(Stored data)
Start of Block

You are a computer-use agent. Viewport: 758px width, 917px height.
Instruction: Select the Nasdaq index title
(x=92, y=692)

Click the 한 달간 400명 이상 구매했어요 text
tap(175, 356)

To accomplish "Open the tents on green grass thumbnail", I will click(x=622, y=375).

End of Block
Start of Block

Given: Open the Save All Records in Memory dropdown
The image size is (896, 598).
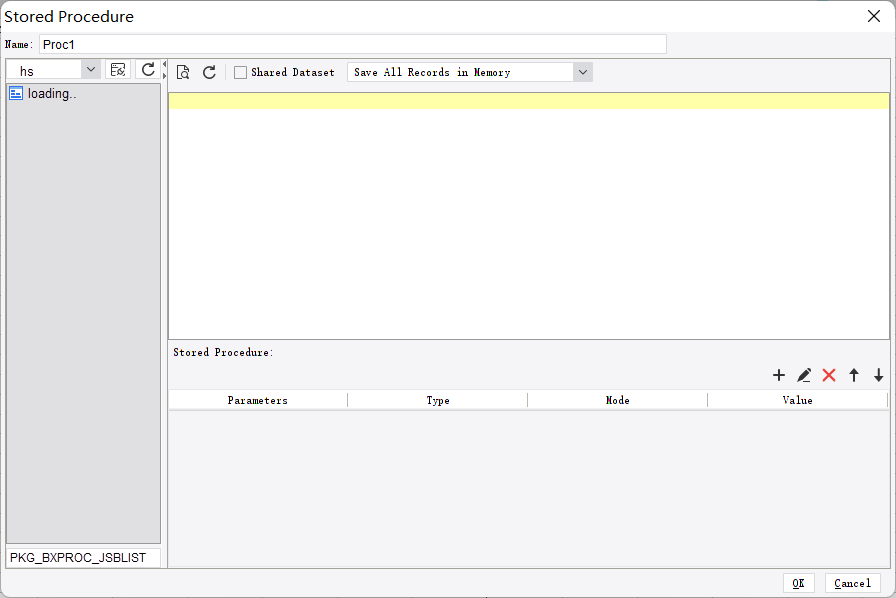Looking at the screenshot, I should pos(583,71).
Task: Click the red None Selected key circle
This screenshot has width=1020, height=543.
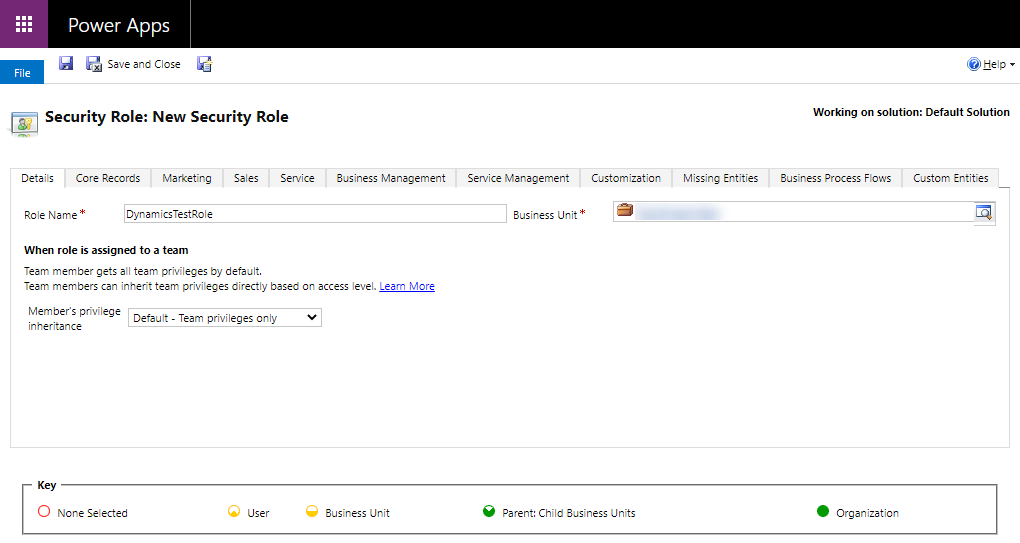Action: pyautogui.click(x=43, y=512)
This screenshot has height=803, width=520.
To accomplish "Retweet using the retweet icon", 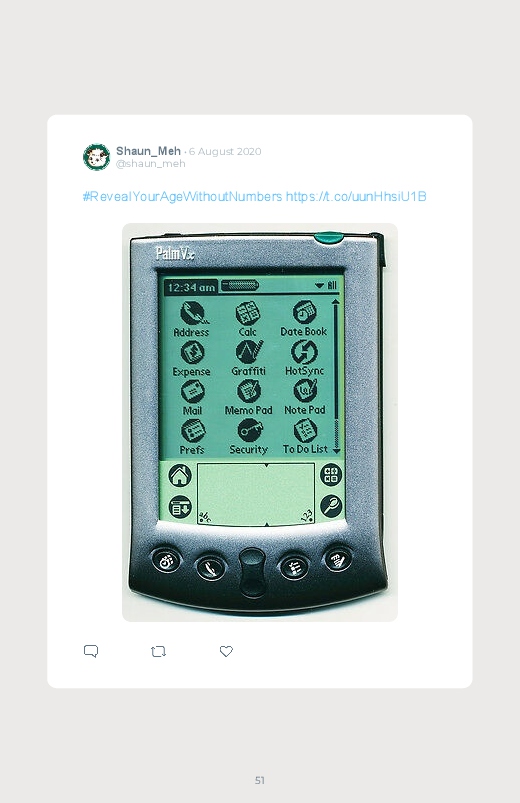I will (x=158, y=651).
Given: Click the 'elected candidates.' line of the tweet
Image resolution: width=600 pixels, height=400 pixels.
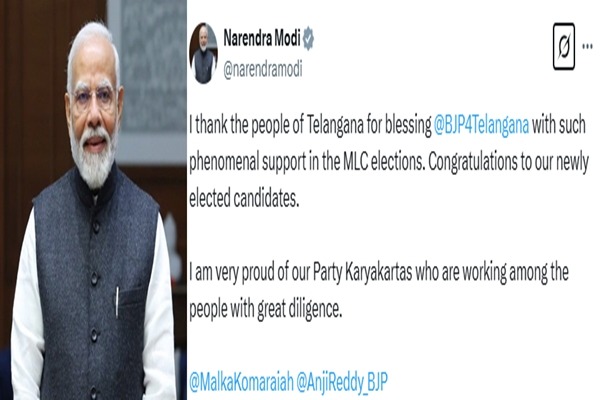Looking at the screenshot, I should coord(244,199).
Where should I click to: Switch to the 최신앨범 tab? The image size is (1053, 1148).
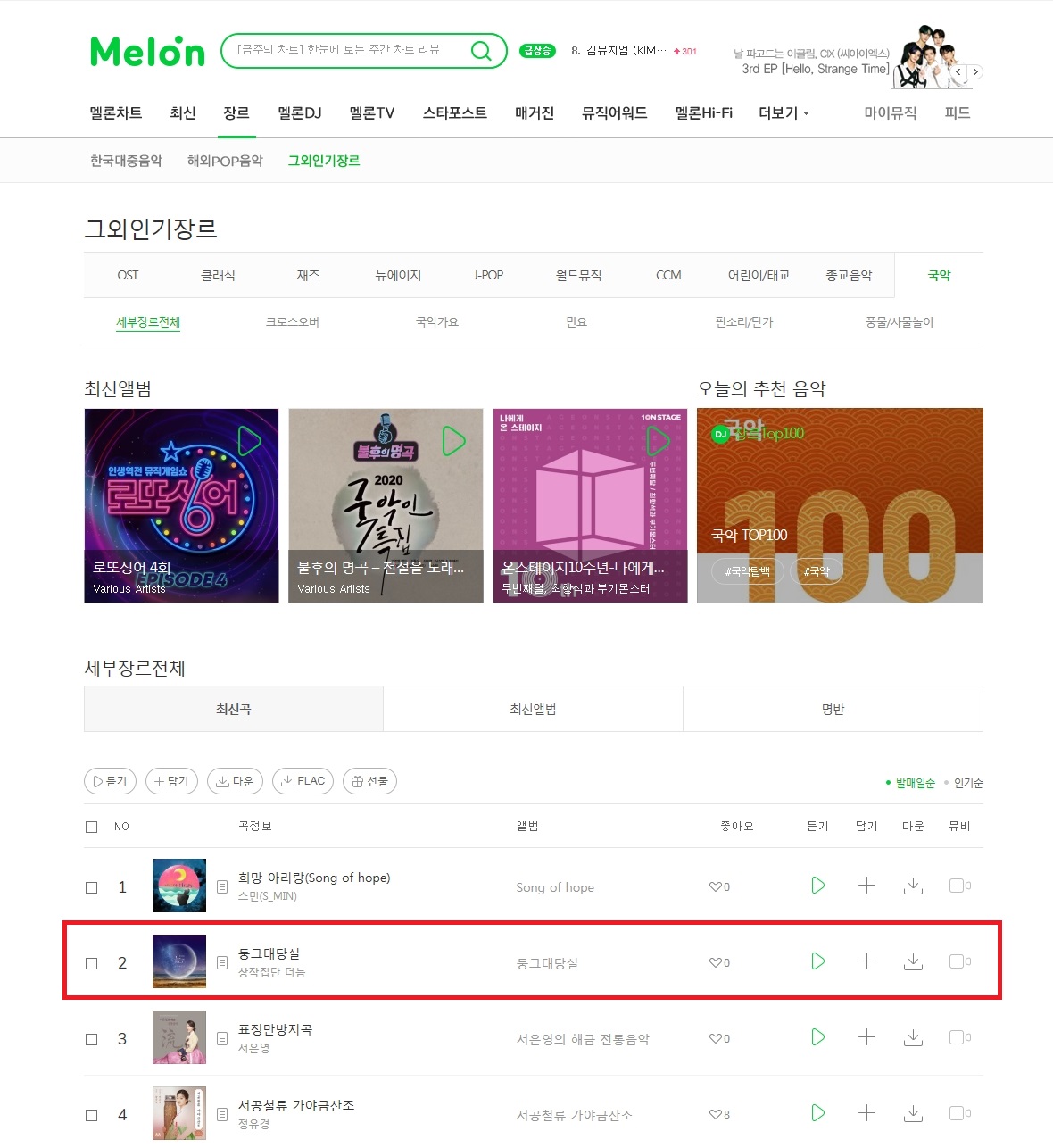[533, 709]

End of Block

■ **GOAL OF THE EXERCISE**: Copy out, from the records above, every line that holds the string "Open".

■ **REPLY**:
To accomplish "Open the tents on green grass thumbnail", I will click(x=622, y=375).
Given: Open the Save All Records in Memory dropdown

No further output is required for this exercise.